## What is needed:
Please continue the methods text on the trial comparing NAVA with pressure support ventilation from the point where it stops.

━━ Extract provided ━━

This is an ancillary study of a multicenter, randomized controlled trial that aimed to compare neurally adjusted ventilatory assist (NAVA) to pressure support ventilation (PSV) in mechanically ventilated patients in 11 intensive care units (ICUs) in France (clinical trial registration No. NCT02056093).14  The present study focuses on secondary measures and outcomes that have not yet been published. The study protocol was approved for all of the centers by the Comité de Protection des Personnes Ile de France 6, according to French law. Written informed consent was obtained from the patients or their surrogates before inclusion in the study. A detailed description of the study design has been published previously.14 

Patients

Patients receiving endotracheal mechanical ventilation for more than 24 h for acute respiratory failure of respiratory cause (de novo hypoxemic respiratory failure, acute cardiogenic pulmonary edema, or acute-on-chronic respiratory failure) were eligible when they met the following criteria: ability to sustain PSV for at least 30 min with a total level of inspiratory pressure less than 30 cm H2O; estimated remaining duration of mechanical ventilation greater than 48 h; level of sedation less than or equal to 4 on the Ramsay scale in the absence of a medical decision to increase the level of sedation; fraction of inspired oxygen less than or equal to 50% with a positive end-expiratory pressure less than or equal to 8 cm H2O; and absence of administration of high-dose vasopressor therapy defined by norepinephrine greater than 0.3 µg · kg–1· min –1 or dopamine greater than 10 µg · kg–1· min –1. Exclusion criteria were age younger than 18 yr, known pregnancy, participation in another trial within the 30 days preceding the completion of the eligibility criteria, contraindication of the implementation of the esophageal tube (i.e., any contraindication of the implementation of a gastric tube or of the repositioning of a tube already in place: recent gastrointestinal suture or esophageal varicose rupture with gastrointestinal bleeding within 4 days before inclusion), and decision to withhold life-sustaining treatment.

━━━
━━ Data records ━━

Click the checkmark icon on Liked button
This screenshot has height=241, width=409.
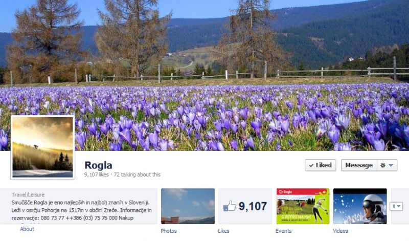coord(311,165)
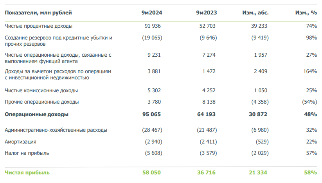Image resolution: width=322 pixels, height=183 pixels.
Task: Select the "Административно-хозяйственные расходы" row label
Action: coord(56,130)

━━━

## Answer to the problem:
Patient Management

As soon as they were included, patients were connected to a Servo ventilator (Maquet Critical Care, Sweden) equipped with a NAVA mode. The standard nasogastric feeding tube was removed and replaced by an EAdi catheter consisting of a 16-French gastric tube equipped with electrodes. Patients were then randomly assigned to receive either PSV or NAVA. The pressure support level in the PSV group and the NAVA level were set to obtain a tidal volume of 6 to 8 ml/kg of ideal body weight. In both groups, the physician in charge set partial pressure of arterial oxygen (fraction of inspired oxygen) and positive end-expiratory pressure according to local guidelines. NAVA or PSV was continued unless the patients met predefined criteria for switching to controlled mechanical ventilation or for weaning and subsequent extubation. The investigators were not involved in any clinical decisions.

Data Collection

To quantify patient–ventilator asynchrony, airway pressure, airway flow, and EAdi were recorded 12, 24, 36, and 48 h after inclusion. They were acquired for more than 20 min at 100 Hz from the ventilator connected to a computer using commercially available software (Servo-i RCR, version 3.6.2, Maquet Critical Care).

Clinical data included sex, age, Simplified Acute Physiology Score 2, Charlson score, Adaptation to the Intensive Care Environment score, duration of mechanical ventilation before inclusion, cause of acute respiratory failure, ventilator settings, respiratory measure, and blood gas at the time of randomization. Ventilator-free days, need for and duration of postextubation noninvasive mechanical ventilation, duration of mechanical ventilation from either intubation or inclusion in successful extubation (defined as extubation not followed by another intubation within 48 h), ICU and hospital length of stay, and ICU and 28-day mortality were also recorded.

Our main outcome was to evaluate the prognostic impact of patient–ventilator asynchrony. Secondary outcomes were to evaluate the factors associated with patient–ventilator asynchrony and to compare the respective prevalence of patient–ventilator asynchrony according to the two methods of detection.

The aspects of the plan of analysis that were developed before examination of the data (i.e., a priori) were the two methods used to qualify and quantify asynchrony, the comparison of the respective prevalence of patient–ventilator asynchrony according to the two methods of detection, the cutoff of 10% to define severe asynchrony, the risk factors and the major outcome variables analyzed to evaluate the prognosis impact, and the factors associated with patient–ventilator asynchrony.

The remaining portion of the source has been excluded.